Sighing, Ruby forced the laces tighter, and I closed my eyes, sinking into a place I already knew well. Behind a glass wall in my own mind, where nothing could reach me and I could ignore the aching pain of my body being forced into something too small for it, and the ache that would fester until after this party when I could finally take it off.
Laura crossed her arms and stared into the mirror triumphantly. “See?”
Neither Ruby nor I said anything as she went to the rack and picked up the dress she’d chosen for the party. Excuse me, the gala. She corrected me every time I said anything different, and it wasn’t worth telling her that her party never compared to the ones my mother threw, and they never would, even if she desperately wanted them to.
Tying off the laces in the center of my back, Ruby helped Laura lift the dress over my head. It fell down in a silky wave. It really was pretty, and I felt pretty in it. Royal blue, with a one-shoulder neckline, it flowed down like water and made me look graceful.

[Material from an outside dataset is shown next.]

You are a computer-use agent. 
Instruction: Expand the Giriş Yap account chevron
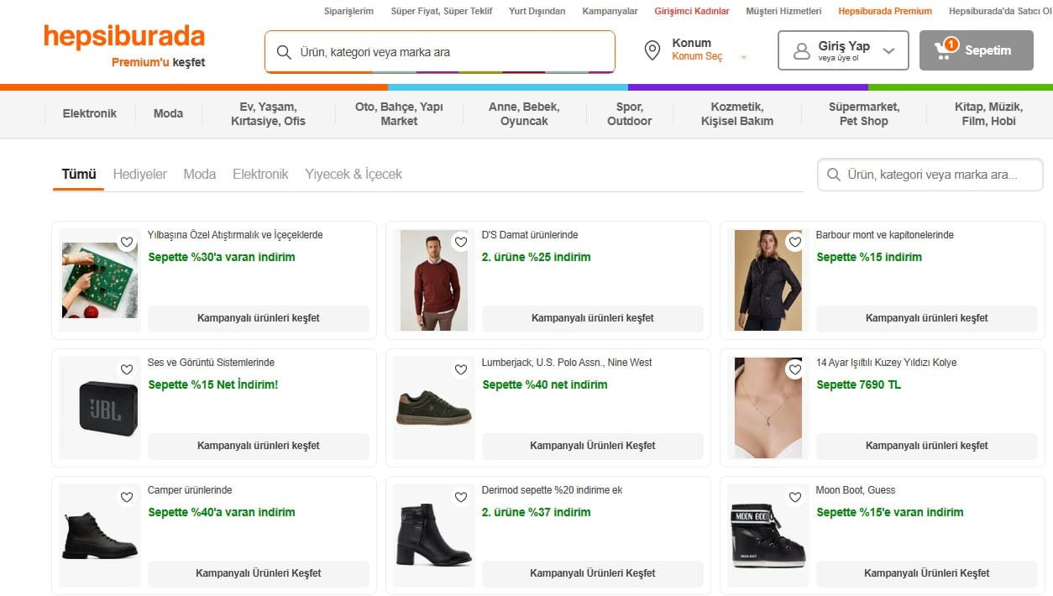point(889,51)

This was where I had to fight myself. Because I loved the way I looked, and I knew that I wouldn’t like it nearly as much without the corset I was stuffed into like that last shirt you tried to fit into a drawer even though it didn’t want to close. But I was still in pain, and I desperately wished I would like the way I looked without the corset. Even with it, I was still fat. There was no hiding that, no matter how small they laced me. Physics were a thing, and my matter could only be compressed so much. And I didn’t have the energy to explain the laws of physics to my aunt.
“There,” Laura said. “That will have to do, I guess. People will start arriving in fifteen minutes. Thanks for making us cut it so close.” Her voice was poisonous. “Make-up, Ocean. Not too heavy. Do not be late.”
She disappeared in a cloud of the powdery perfume she preferred, which I hated, but was better than her natural scent, which was dusty and dry. But not in the good old books way. More like cardboard.
It made sense. She was stiff enough for it.
“Are you all right?” Ruby asked.
“I’m fine.” I sat down at my vanity, hiding the wince and my inability to breathe. At least this dress was long enough to hide wearing flats, because I wasn’t going to be able to sit down much.
“Are you sure?”
“Yes.”
She looked like she wanted to say something else, but thought better of it. “Let me know if you need anything,” she murmured before closing the door behind her.
My shoulders wilted, and I took a labored breath, trying to get used to the tightness. It would be easier if I wore the corsets all the time, like women used to in the past. When Laura told me she wanted me to start wearing them for events because ‘regular shapewear wasn’t going to cut it,’ I went down the rabbit hole. This wasn’t what they were meant for. Corsets were just bras, and the horror stories people used to vilify them either weren’t real, or were so far an outlier they weren’t worth mentioning.
Laura didn’t see it that way, so I couldn’t just wear a well-fitted corset every day and get used to it. If I wore this every day, it would be hell.
Slowly, I eased my breathing and let my body get used to it before I started doing my make-up. I’d make my appearance at the party as short as possible, and then get the hell out of all of this and retreat to the greenhouse. While it was summer, once the sun went down the greenhouse was still lovely in the evenings, with the breeze from the sea flowing through the portion where the windows opened.
I startled at the sound of my phone ringing, squirting a little too much foundation on the sponge. Part of me wished it had fallen on the dress, but I still selfishly liked the dress too much to ruin it.
Isolde’s name lit up the screen. Finally. I laughed as I answered the call and turned it to video, propping it up against the mirror. Trinity hadn’t quite made it on the call yet, so it was just Isolde, cuddled up in a sweatshirt that was way, way too big to be hers. I grinned.
“Finally coming up for air?”
She blushed, but nodded. “Yeah. That was… well, I’ll wait till Rin answers, but it was incredible.”